By 2026, search has ceased to be a space where links compete. It has transformed into a system of concise answers generated on the fly by language models. Google, Yandex, and Perplexity no longer just rank pages—they construct their own explanations, selecting fragments from various sources and embedding them into the answer structure. This is not a cosmetic interface update: the very logic of search has changed.
For businesses in Moscow and the region, this means losing the old predictability. Traffic declines not because of competitors, but because some queries are answered directly by AI, and users don't scroll further. Understanding how AI search engines work is the first step to keeping your content visible. In this article, we'll break down the mechanics of three major systems: Google AI Overviews (SGE), Yandex Neuro, and Perplexity.
General Mechanics of AI Search: How Answers Are Formed
All AI search engines operate on a similar principle, though implementation details differ. The model doesn't paraphrase websites or copy ready-made paragraphs. The mechanics are different: the system assembles an answer from fragments it deems suitable for inclusion in its structure—clear, concise, formally polished, and logically complete.
The answer generation process involves three stages:
- Intent determination. The model interprets the query and selects the optimal structure for the future explanation: a brief definition, a list of criteria, a step-by-step breakdown, or a generalized conclusion. Essentially, the AI search engine first decides what form the answer should take—and then selects materials to fit that form.

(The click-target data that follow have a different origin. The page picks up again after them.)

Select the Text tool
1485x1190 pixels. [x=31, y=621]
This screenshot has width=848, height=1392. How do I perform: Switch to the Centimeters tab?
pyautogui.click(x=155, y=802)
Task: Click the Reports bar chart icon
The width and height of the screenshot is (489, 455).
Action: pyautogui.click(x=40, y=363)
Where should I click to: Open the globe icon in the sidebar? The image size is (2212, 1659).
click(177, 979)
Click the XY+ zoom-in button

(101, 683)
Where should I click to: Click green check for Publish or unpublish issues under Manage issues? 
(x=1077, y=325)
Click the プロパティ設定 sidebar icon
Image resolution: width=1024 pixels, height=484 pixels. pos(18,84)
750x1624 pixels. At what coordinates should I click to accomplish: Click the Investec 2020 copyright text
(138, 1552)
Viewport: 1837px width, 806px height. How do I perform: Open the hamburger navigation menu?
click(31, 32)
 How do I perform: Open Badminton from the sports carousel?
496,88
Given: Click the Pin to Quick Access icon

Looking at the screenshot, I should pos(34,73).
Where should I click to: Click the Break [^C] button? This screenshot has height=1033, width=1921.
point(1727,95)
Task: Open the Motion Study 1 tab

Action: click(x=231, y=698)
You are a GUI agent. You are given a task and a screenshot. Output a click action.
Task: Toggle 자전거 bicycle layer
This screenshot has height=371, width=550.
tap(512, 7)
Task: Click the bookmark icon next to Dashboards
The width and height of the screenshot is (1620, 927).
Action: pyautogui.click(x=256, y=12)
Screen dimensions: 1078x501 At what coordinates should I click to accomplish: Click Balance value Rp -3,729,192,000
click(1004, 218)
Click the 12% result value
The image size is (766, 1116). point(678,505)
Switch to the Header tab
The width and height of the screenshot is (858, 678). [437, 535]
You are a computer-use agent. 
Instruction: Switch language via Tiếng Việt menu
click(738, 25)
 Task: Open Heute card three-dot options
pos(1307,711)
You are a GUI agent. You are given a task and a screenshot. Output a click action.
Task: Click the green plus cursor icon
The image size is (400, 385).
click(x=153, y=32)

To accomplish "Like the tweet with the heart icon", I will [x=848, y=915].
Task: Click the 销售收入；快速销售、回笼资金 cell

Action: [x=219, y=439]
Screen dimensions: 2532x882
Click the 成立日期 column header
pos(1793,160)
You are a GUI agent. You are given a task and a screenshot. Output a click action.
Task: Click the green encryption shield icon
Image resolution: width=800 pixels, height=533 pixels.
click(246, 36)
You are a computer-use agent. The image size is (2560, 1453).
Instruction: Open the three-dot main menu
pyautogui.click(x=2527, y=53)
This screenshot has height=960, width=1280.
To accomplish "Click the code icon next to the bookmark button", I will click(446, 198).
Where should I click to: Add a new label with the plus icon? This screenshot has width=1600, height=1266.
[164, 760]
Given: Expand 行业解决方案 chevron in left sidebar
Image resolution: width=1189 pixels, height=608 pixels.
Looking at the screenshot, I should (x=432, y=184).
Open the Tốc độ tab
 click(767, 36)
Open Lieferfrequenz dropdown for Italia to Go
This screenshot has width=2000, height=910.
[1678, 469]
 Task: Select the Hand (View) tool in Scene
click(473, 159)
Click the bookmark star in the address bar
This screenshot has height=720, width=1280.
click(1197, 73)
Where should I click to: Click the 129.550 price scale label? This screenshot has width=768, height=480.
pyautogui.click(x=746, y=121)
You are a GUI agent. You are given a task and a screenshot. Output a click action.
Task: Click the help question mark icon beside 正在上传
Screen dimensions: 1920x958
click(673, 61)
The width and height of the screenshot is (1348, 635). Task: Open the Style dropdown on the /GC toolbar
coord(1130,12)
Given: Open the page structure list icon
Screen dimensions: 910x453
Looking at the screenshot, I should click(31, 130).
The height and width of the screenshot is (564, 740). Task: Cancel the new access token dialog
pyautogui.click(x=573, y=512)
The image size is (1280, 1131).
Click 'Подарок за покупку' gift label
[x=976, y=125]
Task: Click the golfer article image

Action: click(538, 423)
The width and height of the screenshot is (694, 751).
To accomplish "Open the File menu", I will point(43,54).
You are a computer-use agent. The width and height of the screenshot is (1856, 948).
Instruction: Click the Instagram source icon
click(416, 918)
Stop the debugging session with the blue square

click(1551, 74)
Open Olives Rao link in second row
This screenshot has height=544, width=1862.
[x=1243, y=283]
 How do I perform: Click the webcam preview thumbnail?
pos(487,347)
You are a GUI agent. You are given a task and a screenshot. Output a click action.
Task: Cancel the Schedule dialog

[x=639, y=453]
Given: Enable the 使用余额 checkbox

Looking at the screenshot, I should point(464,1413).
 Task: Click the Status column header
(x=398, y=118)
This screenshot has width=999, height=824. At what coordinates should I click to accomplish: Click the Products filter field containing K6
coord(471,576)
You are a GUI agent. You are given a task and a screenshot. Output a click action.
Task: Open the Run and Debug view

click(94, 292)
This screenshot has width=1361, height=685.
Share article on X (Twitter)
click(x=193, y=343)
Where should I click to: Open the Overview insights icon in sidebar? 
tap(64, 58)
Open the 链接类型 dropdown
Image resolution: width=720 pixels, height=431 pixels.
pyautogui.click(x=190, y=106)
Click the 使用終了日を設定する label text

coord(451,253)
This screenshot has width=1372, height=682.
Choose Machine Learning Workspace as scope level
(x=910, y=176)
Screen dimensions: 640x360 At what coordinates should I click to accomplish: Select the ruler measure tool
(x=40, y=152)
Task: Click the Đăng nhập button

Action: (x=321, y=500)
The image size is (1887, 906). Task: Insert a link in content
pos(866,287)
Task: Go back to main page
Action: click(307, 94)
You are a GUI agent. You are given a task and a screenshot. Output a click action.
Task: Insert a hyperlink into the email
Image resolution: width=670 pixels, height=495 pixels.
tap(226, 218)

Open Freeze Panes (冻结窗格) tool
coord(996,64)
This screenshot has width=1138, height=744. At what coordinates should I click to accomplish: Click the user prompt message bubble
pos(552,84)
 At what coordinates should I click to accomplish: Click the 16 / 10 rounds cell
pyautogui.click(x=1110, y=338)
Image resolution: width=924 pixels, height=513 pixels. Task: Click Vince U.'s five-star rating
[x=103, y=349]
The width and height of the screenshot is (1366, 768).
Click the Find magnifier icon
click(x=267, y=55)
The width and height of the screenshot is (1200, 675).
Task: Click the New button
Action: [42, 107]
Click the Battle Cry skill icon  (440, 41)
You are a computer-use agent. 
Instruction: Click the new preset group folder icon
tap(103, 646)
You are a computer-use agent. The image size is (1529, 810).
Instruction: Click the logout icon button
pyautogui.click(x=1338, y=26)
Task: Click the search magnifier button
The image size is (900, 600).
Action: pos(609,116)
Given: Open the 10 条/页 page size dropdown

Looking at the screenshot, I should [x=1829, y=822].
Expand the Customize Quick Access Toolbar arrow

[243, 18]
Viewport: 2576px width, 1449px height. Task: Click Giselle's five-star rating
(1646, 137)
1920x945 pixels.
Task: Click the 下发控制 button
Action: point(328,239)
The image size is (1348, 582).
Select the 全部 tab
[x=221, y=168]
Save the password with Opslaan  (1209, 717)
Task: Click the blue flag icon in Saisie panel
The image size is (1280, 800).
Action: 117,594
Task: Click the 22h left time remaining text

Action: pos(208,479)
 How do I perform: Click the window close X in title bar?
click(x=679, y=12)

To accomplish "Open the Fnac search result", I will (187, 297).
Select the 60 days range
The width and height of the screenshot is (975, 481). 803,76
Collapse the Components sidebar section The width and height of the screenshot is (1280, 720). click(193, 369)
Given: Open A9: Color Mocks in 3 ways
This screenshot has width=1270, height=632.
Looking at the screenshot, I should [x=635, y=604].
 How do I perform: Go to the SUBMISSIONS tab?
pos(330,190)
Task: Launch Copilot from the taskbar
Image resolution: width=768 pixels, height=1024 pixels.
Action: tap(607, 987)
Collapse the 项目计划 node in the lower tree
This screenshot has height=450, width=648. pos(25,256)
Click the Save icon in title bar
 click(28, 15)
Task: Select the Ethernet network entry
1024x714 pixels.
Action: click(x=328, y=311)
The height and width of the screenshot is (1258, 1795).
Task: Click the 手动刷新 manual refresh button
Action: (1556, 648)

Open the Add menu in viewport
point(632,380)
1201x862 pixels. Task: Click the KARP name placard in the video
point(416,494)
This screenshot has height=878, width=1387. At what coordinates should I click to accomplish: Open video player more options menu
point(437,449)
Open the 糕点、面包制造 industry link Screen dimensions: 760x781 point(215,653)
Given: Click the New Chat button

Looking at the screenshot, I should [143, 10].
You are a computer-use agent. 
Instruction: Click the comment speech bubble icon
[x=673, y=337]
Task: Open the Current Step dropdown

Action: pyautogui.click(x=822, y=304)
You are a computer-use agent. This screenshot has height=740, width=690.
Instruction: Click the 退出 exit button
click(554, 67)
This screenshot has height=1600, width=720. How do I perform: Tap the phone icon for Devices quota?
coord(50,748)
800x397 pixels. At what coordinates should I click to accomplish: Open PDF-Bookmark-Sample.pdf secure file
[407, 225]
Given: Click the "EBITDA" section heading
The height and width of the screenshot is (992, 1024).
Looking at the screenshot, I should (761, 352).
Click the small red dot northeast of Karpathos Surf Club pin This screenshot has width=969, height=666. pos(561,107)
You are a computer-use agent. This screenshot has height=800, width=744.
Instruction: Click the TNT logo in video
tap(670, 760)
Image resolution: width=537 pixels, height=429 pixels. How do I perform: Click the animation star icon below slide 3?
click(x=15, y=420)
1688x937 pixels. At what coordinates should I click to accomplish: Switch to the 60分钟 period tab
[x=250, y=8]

- Finding suitable fragments. The system selects sources and extracts parts that can be easily integrated into the chosen format. Fragments are not copied verbatim—they are used as semantic anchors. At this stage, the model evaluates thematic relevance, content stability (no contradictions or outdated data), and structural transparency (whether a paragraph can be cited as a complete thought).
- Final assembly of the answer. The answer is generated anew by the language model—with its own wording, transitions, and logic. Supporting sources are placed below the explanation, showing which materials the model relied on.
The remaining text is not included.